Lake Forest

Rethink Recycling Program

Lake Forest, Illinois

Jason Wicha, City Manager

Americans generate more waste per capita than residents of any other country, and municipalities play a critical role in handling it. As cities grow and international political developments affect material markets, communities must find creative solutions to manage their waste flows responsibly and economically. 

The city of Lake Forest, Illinois, has provided curbside recycling service since 1991, and single-stream recycling since 2008. From 2000 to 2017, the city averaged $45,000 in revenue per year selling recycling, scrap metal, and electronics to help balance the city’s sanitation budget and offset volatility in waste disposal costs. When Asian restrictions on material imports went into effect in 2017, the city’s net recycling processing costs ballooned to $140,000 in 2018 and exceeded $200,000 in 2019. The city was faced with the decision of potentially reducing recycling services or eliminating its program. However, with more than 90 percent of households actively recycling, the city embraced this challenge by focusing on enhancing the quality of its recyclables to reduce processing costs.

■ Dataset extract
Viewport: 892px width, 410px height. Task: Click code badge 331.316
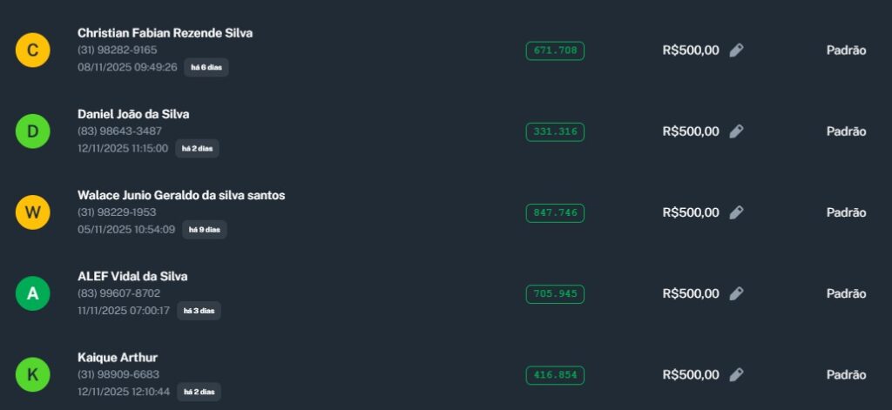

■ Task to carry out
Translate this sentence from the Lake Forest recycling text into Spanish: "The city of Lake Forest, Illinois, has provided curbside recycling service since 1991, and single-stream recycling since 2008."

■ Completed exercise
La ciudad de Lake Forest, Illinois, ofrece servicio de reciclaje en la acera desde 1991 y reciclaje de flujo único desde 2008.